• _Task directions_: Turn the rows below into a numbered list, dropping any blank lines.

** START Given entries **

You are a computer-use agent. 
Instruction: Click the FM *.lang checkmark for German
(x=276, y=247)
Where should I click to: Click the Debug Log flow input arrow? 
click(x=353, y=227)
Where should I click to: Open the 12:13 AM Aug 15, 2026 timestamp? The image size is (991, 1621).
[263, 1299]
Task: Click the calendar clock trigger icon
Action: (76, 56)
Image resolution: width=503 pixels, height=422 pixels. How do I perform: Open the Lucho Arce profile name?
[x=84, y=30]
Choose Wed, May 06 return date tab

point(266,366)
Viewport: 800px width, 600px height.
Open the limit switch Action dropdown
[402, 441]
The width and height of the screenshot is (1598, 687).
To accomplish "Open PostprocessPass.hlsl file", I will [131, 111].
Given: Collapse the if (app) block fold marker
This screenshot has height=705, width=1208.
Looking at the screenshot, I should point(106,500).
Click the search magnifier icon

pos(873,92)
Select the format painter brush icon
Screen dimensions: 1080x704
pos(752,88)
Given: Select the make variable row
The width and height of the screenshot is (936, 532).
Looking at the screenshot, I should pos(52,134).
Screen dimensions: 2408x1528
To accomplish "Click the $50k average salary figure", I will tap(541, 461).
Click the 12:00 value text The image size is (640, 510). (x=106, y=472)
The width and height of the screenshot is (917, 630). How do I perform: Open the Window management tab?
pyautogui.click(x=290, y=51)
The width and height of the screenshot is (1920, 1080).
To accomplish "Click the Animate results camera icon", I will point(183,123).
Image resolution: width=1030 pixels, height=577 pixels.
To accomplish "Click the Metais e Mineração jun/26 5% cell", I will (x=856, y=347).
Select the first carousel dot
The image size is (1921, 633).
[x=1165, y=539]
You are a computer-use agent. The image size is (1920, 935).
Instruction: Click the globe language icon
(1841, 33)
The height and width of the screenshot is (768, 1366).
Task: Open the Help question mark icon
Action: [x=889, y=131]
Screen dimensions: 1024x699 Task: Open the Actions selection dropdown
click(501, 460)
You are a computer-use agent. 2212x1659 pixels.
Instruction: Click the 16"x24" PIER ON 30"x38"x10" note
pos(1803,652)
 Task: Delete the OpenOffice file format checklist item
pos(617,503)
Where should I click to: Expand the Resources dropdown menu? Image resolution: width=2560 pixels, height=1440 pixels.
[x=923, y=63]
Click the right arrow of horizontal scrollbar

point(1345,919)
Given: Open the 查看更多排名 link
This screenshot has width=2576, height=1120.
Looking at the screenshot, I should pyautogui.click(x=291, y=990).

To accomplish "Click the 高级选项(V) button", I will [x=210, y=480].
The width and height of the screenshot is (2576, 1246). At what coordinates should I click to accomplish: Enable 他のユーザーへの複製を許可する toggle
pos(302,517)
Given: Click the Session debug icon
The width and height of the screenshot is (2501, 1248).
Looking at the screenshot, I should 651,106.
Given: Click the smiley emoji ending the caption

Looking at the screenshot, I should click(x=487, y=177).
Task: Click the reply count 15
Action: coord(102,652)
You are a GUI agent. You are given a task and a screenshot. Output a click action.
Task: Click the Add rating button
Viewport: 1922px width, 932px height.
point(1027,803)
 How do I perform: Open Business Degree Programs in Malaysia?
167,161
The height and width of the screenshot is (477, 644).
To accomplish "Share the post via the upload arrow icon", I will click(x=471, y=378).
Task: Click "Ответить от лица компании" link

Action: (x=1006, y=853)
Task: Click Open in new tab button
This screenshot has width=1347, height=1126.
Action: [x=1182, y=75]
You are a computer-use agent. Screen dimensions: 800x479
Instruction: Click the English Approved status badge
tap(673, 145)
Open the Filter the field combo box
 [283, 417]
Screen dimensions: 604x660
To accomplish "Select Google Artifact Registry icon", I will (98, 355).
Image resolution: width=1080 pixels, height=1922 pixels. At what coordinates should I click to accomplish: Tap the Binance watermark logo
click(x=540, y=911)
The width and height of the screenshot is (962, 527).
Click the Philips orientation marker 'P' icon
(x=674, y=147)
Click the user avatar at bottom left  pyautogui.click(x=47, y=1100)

** END Given entries **

• _Task result_:
1. You are a computer-use agent. 
2. Instruction: Click the FM *.lang checkmark for German
3. (x=276, y=247)
4. Where should I click to: Click the Debug Log flow input arrow? 
5. click(x=353, y=227)
6. Where should I click to: Open the 12:13 AM Aug 15, 2026 timestamp? The image size is (991, 1621).
7. [263, 1299]
8. Task: Click the calendar clock trigger icon
9. Action: (76, 56)
10. Image resolution: width=503 pixels, height=422 pixels. How do I perform: Open the Lucho Arce profile name?
11. [x=84, y=30]
12. Choose Wed, May 06 return date tab
13. point(266,366)
14. Viewport: 800px width, 600px height.
15. Open the limit switch Action dropdown
16. [402, 441]
17. The width and height of the screenshot is (1598, 687).
18. To accomplish "Open PostprocessPass.hlsl file", I will [131, 111].
19. Given: Collapse the if (app) block fold marker
20. This screenshot has height=705, width=1208.
21. Looking at the screenshot, I should point(106,500).
22. Click the search magnifier icon
23. pos(873,92)
24. Select the format painter brush icon
25. Screen dimensions: 1080x704
26. pos(752,88)
27. Given: Select the make variable row
28. The width and height of the screenshot is (936, 532).
29. Looking at the screenshot, I should pos(52,134).
30. Screen dimensions: 2408x1528
31. To accomplish "Click the $50k average salary figure", I will tap(541, 461).
32. Click the 12:00 value text The image size is (640, 510). (x=106, y=472)
33. The width and height of the screenshot is (917, 630). How do I perform: Open the Window management tab?
34. pyautogui.click(x=290, y=51)
35. The width and height of the screenshot is (1920, 1080).
36. To accomplish "Click the Animate results camera icon", I will point(183,123).
37. Image resolution: width=1030 pixels, height=577 pixels.
38. To accomplish "Click the Metais e Mineração jun/26 5% cell", I will (x=856, y=347).
39. Select the first carousel dot
40. The image size is (1921, 633).
41. [x=1165, y=539]
42. You are a computer-use agent. The image size is (1920, 935).
43. Instruction: Click the globe language icon
44. (1841, 33)
45. The height and width of the screenshot is (768, 1366).
46. Task: Open the Help question mark icon
47. Action: [x=889, y=131]
48. Screen dimensions: 1024x699 Task: Open the Actions selection dropdown
49. click(501, 460)
50. You are a computer-use agent. 2212x1659 pixels.
51. Instruction: Click the 16"x24" PIER ON 30"x38"x10" note
52. pos(1803,652)
53.  Task: Delete the OpenOffice file format checklist item
54. pos(617,503)
55. Where should I click to: Expand the Resources dropdown menu? Image resolution: width=2560 pixels, height=1440 pixels.
56. [x=923, y=63]
57. Click the right arrow of horizontal scrollbar
58. point(1345,919)
59. Given: Open the 查看更多排名 link
60. This screenshot has width=2576, height=1120.
61. Looking at the screenshot, I should pyautogui.click(x=291, y=990).
62. To accomplish "Click the 高级选项(V) button", I will [x=210, y=480].
63. The width and height of the screenshot is (2576, 1246). At what coordinates should I click to accomplish: Enable 他のユーザーへの複製を許可する toggle
64. pos(302,517)
65. Given: Click the Session debug icon
66. The width and height of the screenshot is (2501, 1248).
67. Looking at the screenshot, I should 651,106.
68. Given: Click the smiley emoji ending the caption
69. Looking at the screenshot, I should click(x=487, y=177).
70. Task: Click the reply count 15
71. Action: coord(102,652)
72. You are a GUI agent. You are given a task and a screenshot. Output a click action.
73. Task: Click the Add rating button
74. Viewport: 1922px width, 932px height.
75. point(1027,803)
76.  How do I perform: Open Business Degree Programs in Malaysia?
77. 167,161
78. The height and width of the screenshot is (477, 644).
79. To accomplish "Share the post via the upload arrow icon", I will click(x=471, y=378).
80. Task: Click "Ответить от лица компании" link
81. Action: (x=1006, y=853)
82. Task: Click Open in new tab button
83. This screenshot has width=1347, height=1126.
84. Action: [x=1182, y=75]
85. You are a computer-use agent. Screen dimensions: 800x479
86. Instruction: Click the English Approved status badge
87. tap(673, 145)
88. Open the Filter the field combo box
89.  [283, 417]
90. Screen dimensions: 604x660
91. To accomplish "Select Google Artifact Registry icon", I will (98, 355).
92. Image resolution: width=1080 pixels, height=1922 pixels. At what coordinates should I click to accomplish: Tap the Binance watermark logo
93. click(x=540, y=911)
94. The width and height of the screenshot is (962, 527).
95. Click the Philips orientation marker 'P' icon
96. (x=674, y=147)
97. Click the user avatar at bottom left  pyautogui.click(x=47, y=1100)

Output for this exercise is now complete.